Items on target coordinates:
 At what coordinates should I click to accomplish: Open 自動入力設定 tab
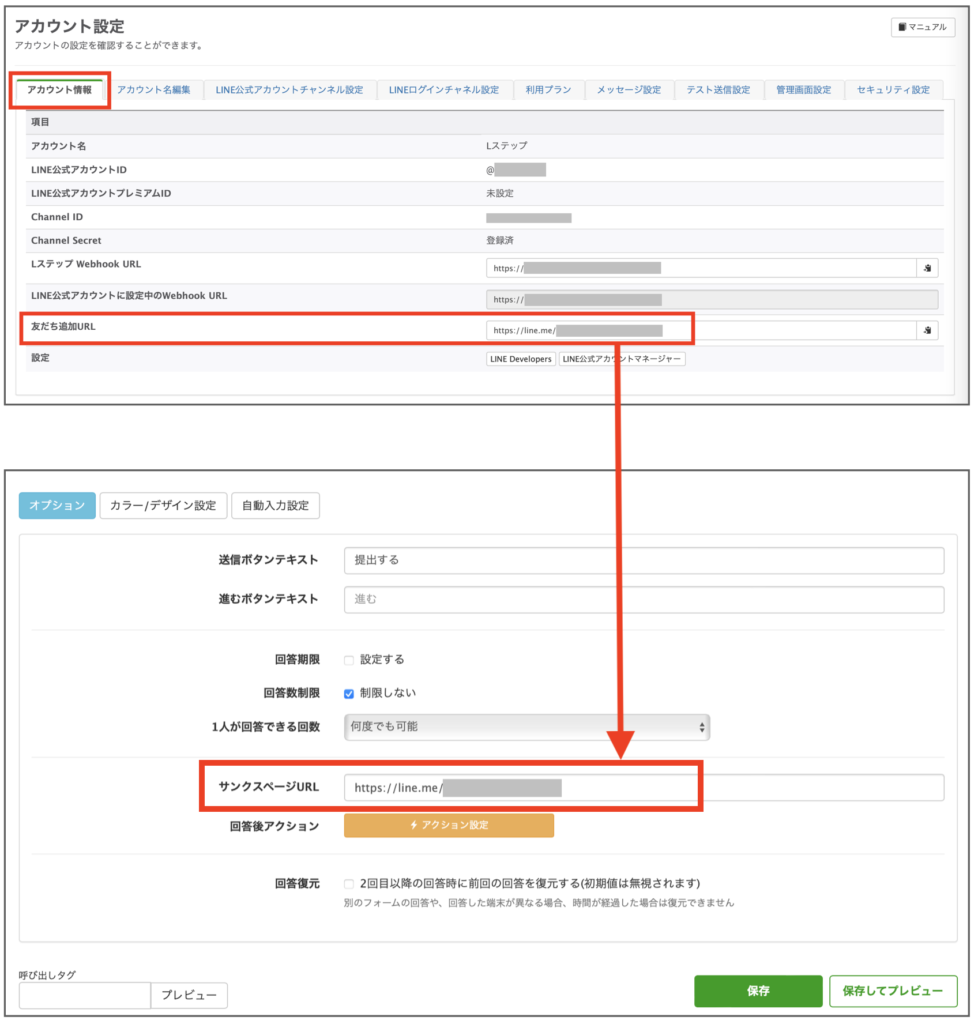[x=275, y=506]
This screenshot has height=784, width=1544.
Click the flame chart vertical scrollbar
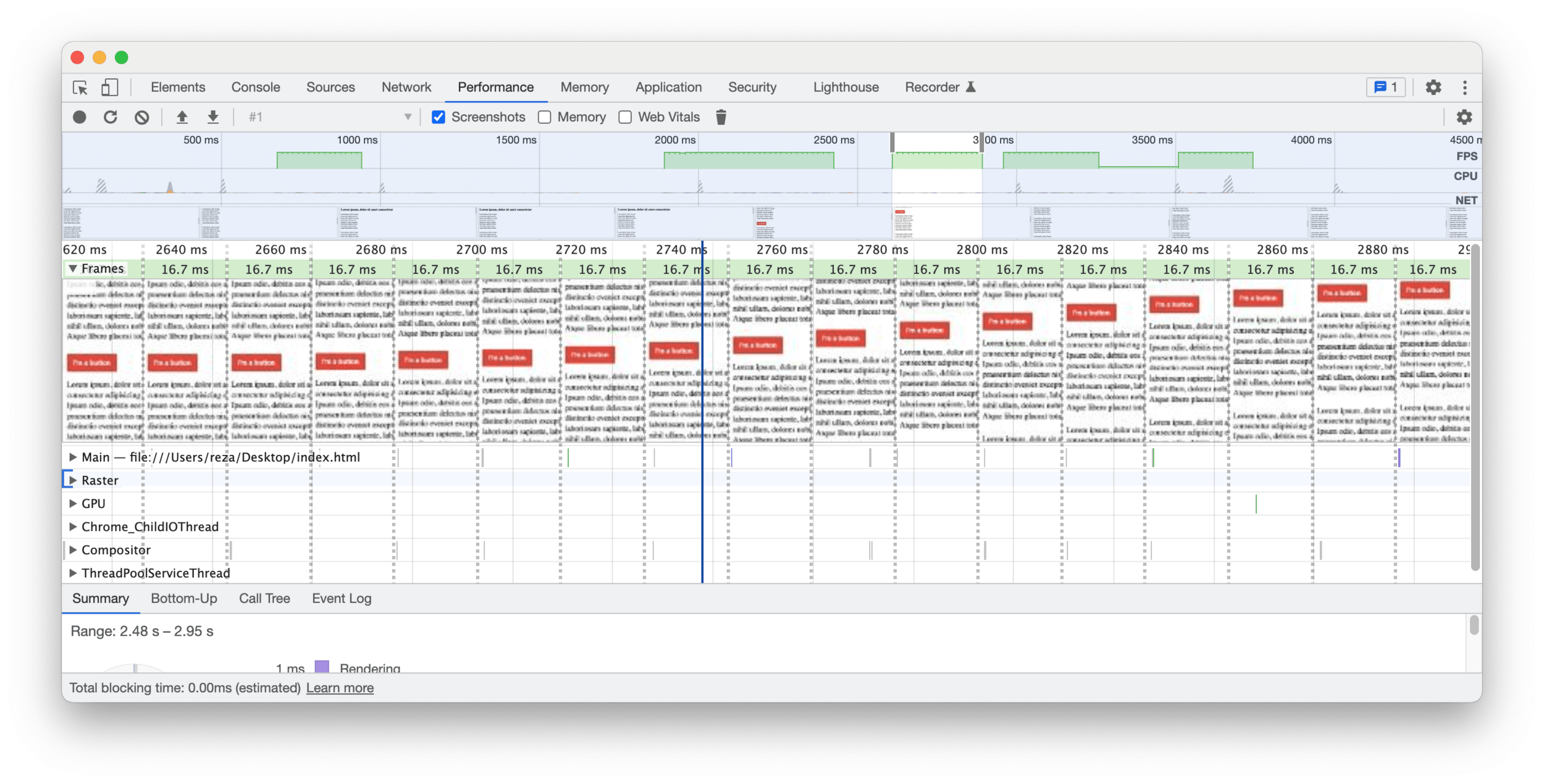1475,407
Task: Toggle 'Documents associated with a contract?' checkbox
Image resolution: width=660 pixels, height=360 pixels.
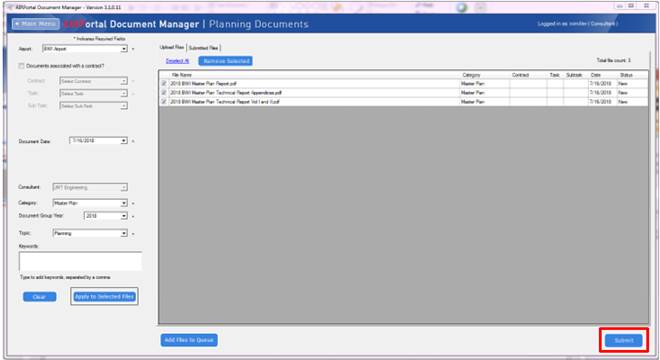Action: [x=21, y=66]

- EXERCISE DIRECTIONS
Rescale the items from the line that has "This screenshot has height=784, width=1544." through the end of the items, giving only those lines again with the requests included, but with each coordinate in the answers multiplied by 2.25 and rounded to a whole number, halves up. Leave the pictures out of your answer.

- ANSWER BELOW
This screenshot has height=784, width=1544.
Click the flame chart vertical scrollbar
3319,916
Task: Toggle 'Documents associated with a contract?' checkbox
Image resolution: width=660 pixels, height=360 pixels.
Action: [x=47, y=149]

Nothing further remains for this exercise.